Biography All Music Guide Wikipedia
Group Members: Bruce Ackley, Steve Adams, Steve Adams Trio, Larry Ochs, Jon Raskin Quartet, Larry Ochs and Orkestrova, Jon Raskin, Jon Raskin Quartet featuring Tim Berne, Larry Ochs Sax & Drumming Core
All Music Guide:
The experimental jazz zeitgeist of the 1960s and 1970s made possible any number of unconventional instrumental groupings. The basic horn-piano-bass-drums lineup of the modern jazz era lost its mandate, as more musicians searched for fresh and unusual sonorities. Ornette Coleman's bands did away with the piano; Cecil Taylor's trio with Jimmy Lyons and Sunny Murray eliminated the bass. Musicians associated with the Chicago-based AACM occasionally did away with one or more (or all) elements of the rhythm section; for example, in its first incarnation the Art Ensemble of Chicago had no drummer.

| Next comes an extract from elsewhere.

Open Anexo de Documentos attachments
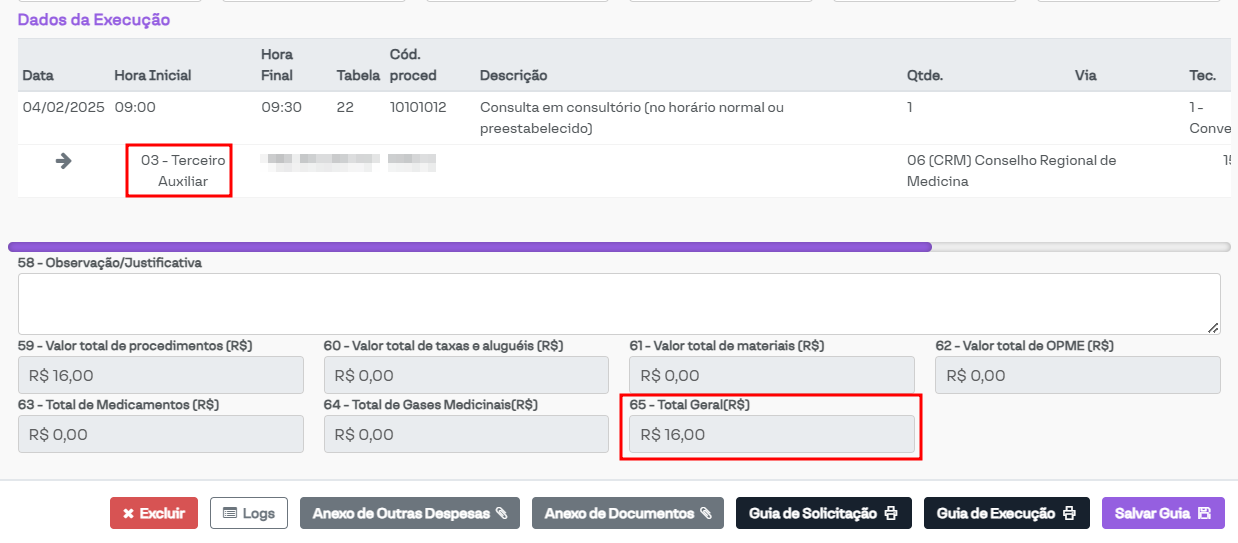The image size is (1238, 543). [628, 513]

It was perhaps inevitable that ensembles comprised of like instruments should appear. With the advent of the World Saxophone Quartet in the late '70s, the all-saxophone band came into vogue. The San Francisco-based Rova Saxophone Quartet was formed at virtually the same time as the WSQ. While it never attained that band's degree of popularity, Rova became the second most famous ensemble of its kind, and probably the most adventurous. Rova was founded in October 1977 by Jon Raskin, Larry Ochs, Andrew Voigt, and Bruce Ackley. Its first concert was held at Mills College in Oakland in February of the next year. From the beginning, Rova was unique. While at heart a free jazz-based unit, the group's members had a manifest love and interest in 20th century art music of all kinds; Charles Ives, Olivier Messiaen, John Cage, and Edgard Varèse were acknowledged influences, along with jazz greats like John Coltrane, Steve Lacy, Anthony Braxton, and Ornette Coleman. The group recorded its first album, Cinema Rovaté, in 1978 for Ochs' Metalanguage label. Since then the band released more than two dozen recordings on labels such as Black Saint, New Albion, Sound Aspects, and hatART.

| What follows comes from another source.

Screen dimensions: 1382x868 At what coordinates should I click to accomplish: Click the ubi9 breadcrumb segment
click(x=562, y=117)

The band has performed all over the world. In 1983, it became the first new music ensemble from the United States to tour the then-Soviet Union; a film documenting the experience was subsequently aired on PBS. In 1986, the Ganelin Trio became the first Soviet jazz group to play the U.S. as guests of Rova, performing at the group's Pre-Echoes series of collaborative events. The series would in later years include such musicians as John Zorn, Braxton, and Terry Riley. Voigt left Rova in 1988, to be replaced by Steve Adams. Rova has been a registered not-for-profit entity since 1985, thus enabling it to commission new works and generally promote themselves and the cause of new music. Rova's music embraces a variety of contemporary techniques, from serialism and cue card-based game pieces to rock and free improvisation. The only constant in their music is the avoidance of cliché.
Wikipedia:
The Rova Saxophone Quartet is a San Francisco-based saxophone quartet formed in October 1977 at the same time as their "less adventurous" but better known colleagues the World Saxophone Quartet. The name "Rova" is an acronym formed from the last initials of the founding members: Jon askin, Larry Ochs, Andrew oigt and Bruce ckley. Metalanguage Records was founded in 1978 by Henry Kaiser and Ochs. It showcased Rova as well as many independent artists and produced the Rova Arts Festival in 1980.
Rova has become an important leader in the movement of genre-bending music that has its roots in post-bop free jazz, avant-rock, and 20th century new music as well as traditional and popular styles of Africa, Asia, Europe and the United States. While much of Rova's music is composed by its members, the group has also collaborated with and commissioned new works. Since its founding, Rova has released over two dozen recordings of original music.
In noting Rova's role in developing the all-saxophone ensemble as "a regular and conceptually wide-ranging unit," The Penguin Guide to Jazz calls its music "a teeming cosmos of saxophone sounds" created by "deliberately eschewing conventional notions about swing [and] prodding at the boundaries of sound and space..." Likewise Jazz: The Rough Guide notes, "Highly inventive, eclectic and willing to experiment, Rova [is] arguably the most exciting of the saxophone quartets to emerge in the format's late '70s boom." They have collaborated with many musicians and composers, including Terry Riley (Chanting the Light of Foresight), Fred Frith (Freedom in Fragments), Annie Gosfield, John Zorn and Alvin Curran.